* [Dataset records]:

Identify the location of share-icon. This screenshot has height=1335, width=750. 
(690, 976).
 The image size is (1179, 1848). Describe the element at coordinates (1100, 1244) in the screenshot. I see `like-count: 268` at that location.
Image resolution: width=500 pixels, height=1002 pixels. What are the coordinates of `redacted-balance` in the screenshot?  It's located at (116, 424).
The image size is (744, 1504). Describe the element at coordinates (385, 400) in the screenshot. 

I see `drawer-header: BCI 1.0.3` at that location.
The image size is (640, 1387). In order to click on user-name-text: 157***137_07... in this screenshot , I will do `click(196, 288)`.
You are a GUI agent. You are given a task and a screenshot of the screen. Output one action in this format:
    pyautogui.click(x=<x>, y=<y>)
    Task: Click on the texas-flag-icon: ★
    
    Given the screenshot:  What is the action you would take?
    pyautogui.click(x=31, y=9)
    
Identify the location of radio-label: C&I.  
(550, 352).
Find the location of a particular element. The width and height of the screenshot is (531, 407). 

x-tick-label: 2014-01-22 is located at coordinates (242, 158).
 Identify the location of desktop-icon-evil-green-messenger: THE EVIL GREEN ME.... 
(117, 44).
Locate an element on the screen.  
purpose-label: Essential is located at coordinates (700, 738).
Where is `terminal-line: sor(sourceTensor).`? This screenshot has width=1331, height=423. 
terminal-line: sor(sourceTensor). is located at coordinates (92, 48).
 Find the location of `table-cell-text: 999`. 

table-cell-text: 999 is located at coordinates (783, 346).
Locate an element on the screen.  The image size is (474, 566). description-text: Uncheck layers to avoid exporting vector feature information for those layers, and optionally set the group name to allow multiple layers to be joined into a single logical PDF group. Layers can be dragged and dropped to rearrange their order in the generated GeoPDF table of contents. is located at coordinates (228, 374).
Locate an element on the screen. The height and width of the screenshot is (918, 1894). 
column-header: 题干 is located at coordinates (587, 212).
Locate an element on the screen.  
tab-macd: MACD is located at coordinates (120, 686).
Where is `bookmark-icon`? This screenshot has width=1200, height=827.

* [Task to carry out]:
Render all of the lines above as a numbered list, leaving out the blank ones.

* [The answer]:
1. Identify the location of share-icon. This screenshot has height=1335, width=750. 
2. (690, 976).
3.  The image size is (1179, 1848). Describe the element at coordinates (1100, 1244) in the screenshot. I see `like-count: 268` at that location.
4. Image resolution: width=500 pixels, height=1002 pixels. What are the coordinates of `redacted-balance` in the screenshot?  It's located at (116, 424).
5. The image size is (744, 1504). Describe the element at coordinates (385, 400) in the screenshot. 
6. I see `drawer-header: BCI 1.0.3` at that location.
7. The image size is (640, 1387). In order to click on user-name-text: 157***137_07... in this screenshot , I will do `click(196, 288)`.
8. You are a GUI agent. You are given a task and a screenshot of the screen. Output one action in this format:
9.     pyautogui.click(x=<x>, y=<y>)
10.     Task: Click on the texas-flag-icon: ★
11.     Given the screenshot:  What is the action you would take?
12.     pyautogui.click(x=31, y=9)
13. Identify the location of radio-label: C&I.  
14. (550, 352).
15. Find the location of a particular element. The width and height of the screenshot is (531, 407). 
16. x-tick-label: 2014-01-22 is located at coordinates (242, 158).
17.  Identify the location of desktop-icon-evil-green-messenger: THE EVIL GREEN ME.... 
18. (117, 44).
19. Locate an element on the screen.  
20. purpose-label: Essential is located at coordinates (700, 738).
21. Where is `terminal-line: sor(sourceTensor).`? This screenshot has width=1331, height=423. 
22. terminal-line: sor(sourceTensor). is located at coordinates (92, 48).
23.  Find the location of `table-cell-text: 999`. 
24. table-cell-text: 999 is located at coordinates (783, 346).
25. Locate an element on the screen.  The image size is (474, 566). description-text: Uncheck layers to avoid exporting vector feature information for those layers, and optionally set the group name to allow multiple layers to be joined into a single logical PDF group. Layers can be dragged and dropped to rearrange their order in the generated GeoPDF table of contents. is located at coordinates (228, 374).
26. Locate an element on the screen. The height and width of the screenshot is (918, 1894). 
27. column-header: 题干 is located at coordinates (587, 212).
28. Locate an element on the screen.  
29. tab-macd: MACD is located at coordinates (120, 686).
30. Where is `bookmark-icon`? This screenshot has width=1200, height=827.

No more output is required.